§ **GIVEN ENTRIES**
>>>>>

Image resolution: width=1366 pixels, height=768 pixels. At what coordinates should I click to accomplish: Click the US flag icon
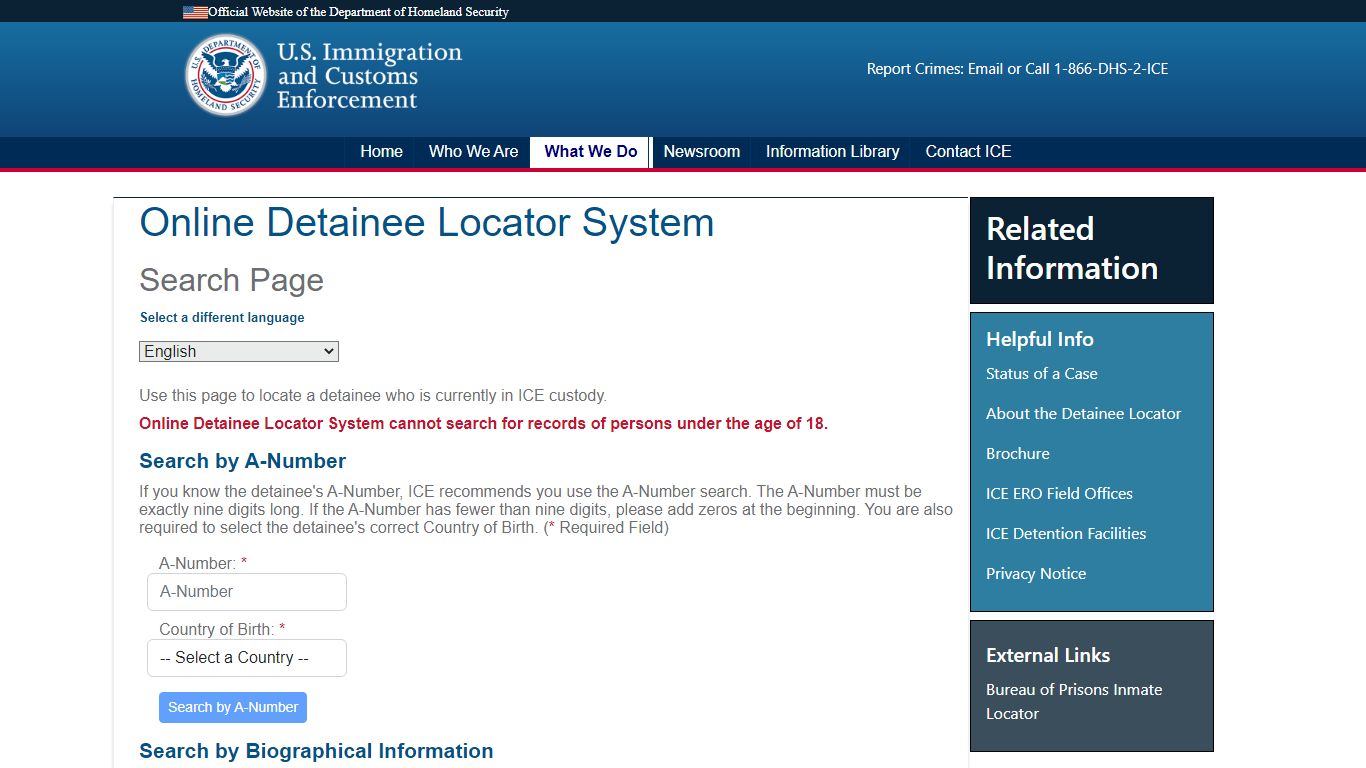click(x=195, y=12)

<<<<<
>>>>>

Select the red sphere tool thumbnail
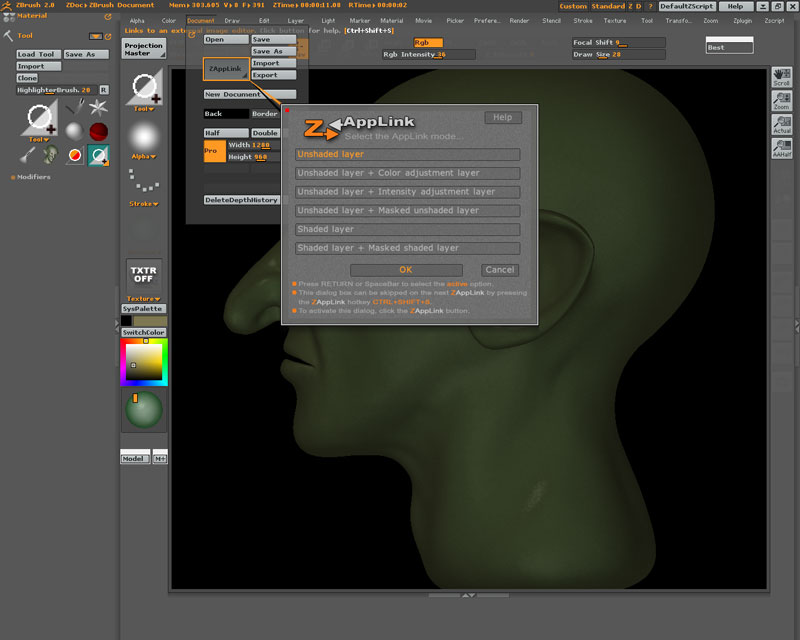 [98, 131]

<<<<<
>>>>>

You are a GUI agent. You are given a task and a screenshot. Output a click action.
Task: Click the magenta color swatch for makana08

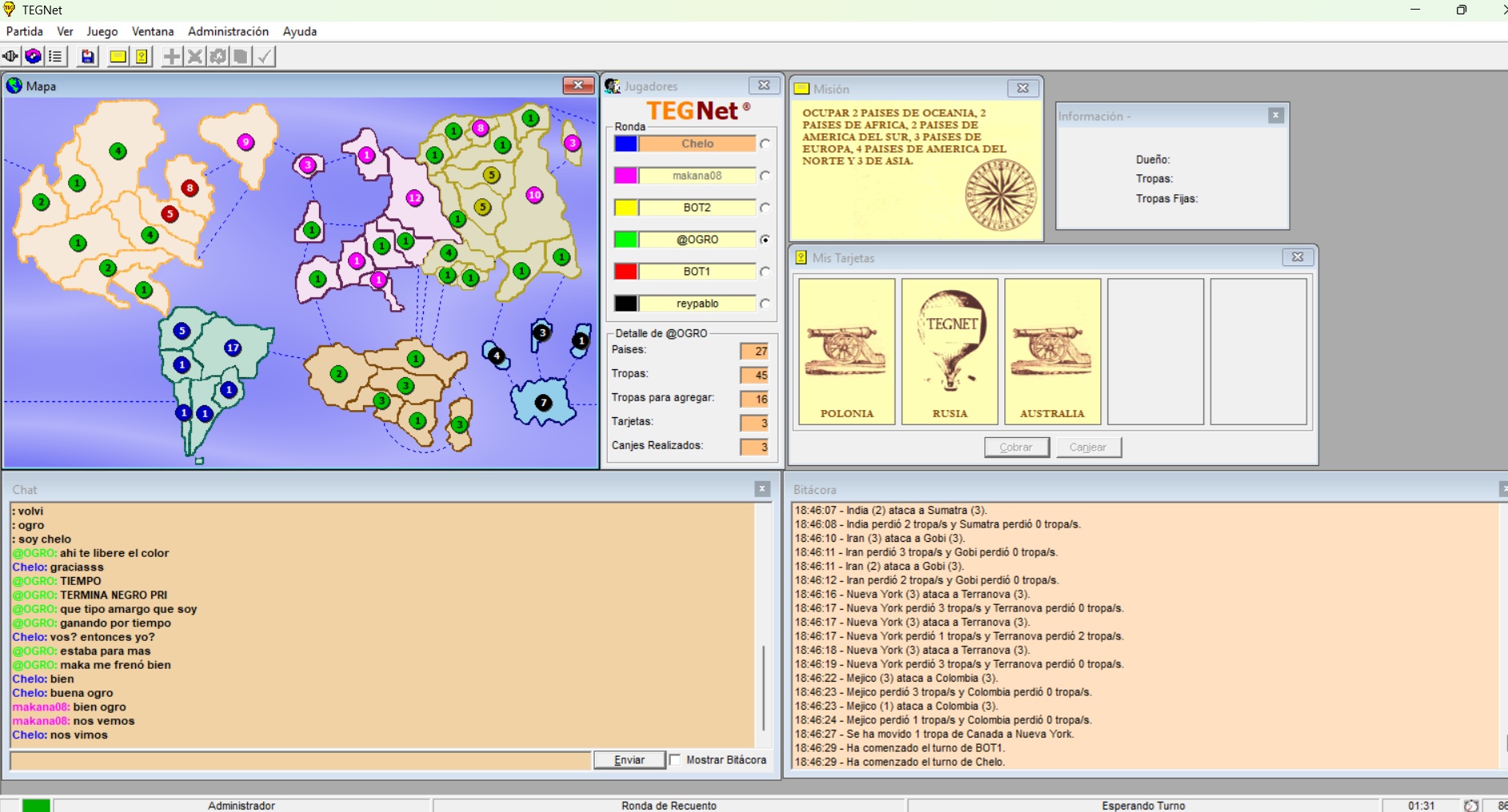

<<<<<

§ **WHAT IS EXPECTED**
Give the data from the line that has "Image resolution: width=1366" through the line that has "click(x=195, y=12)" as a two-column CSV with the headers text and answer, one row per item, each field quoted and any line breaks replaced with spaces. Leave the pictures out.

§ **RESPONSE FOR THIS EXERCISE**
text,answer
"Image resolution: width=1366 pixels, height=768 pixels. At what coordinates should I click to accomplish: Click the US flag icon","click(x=195, y=12)"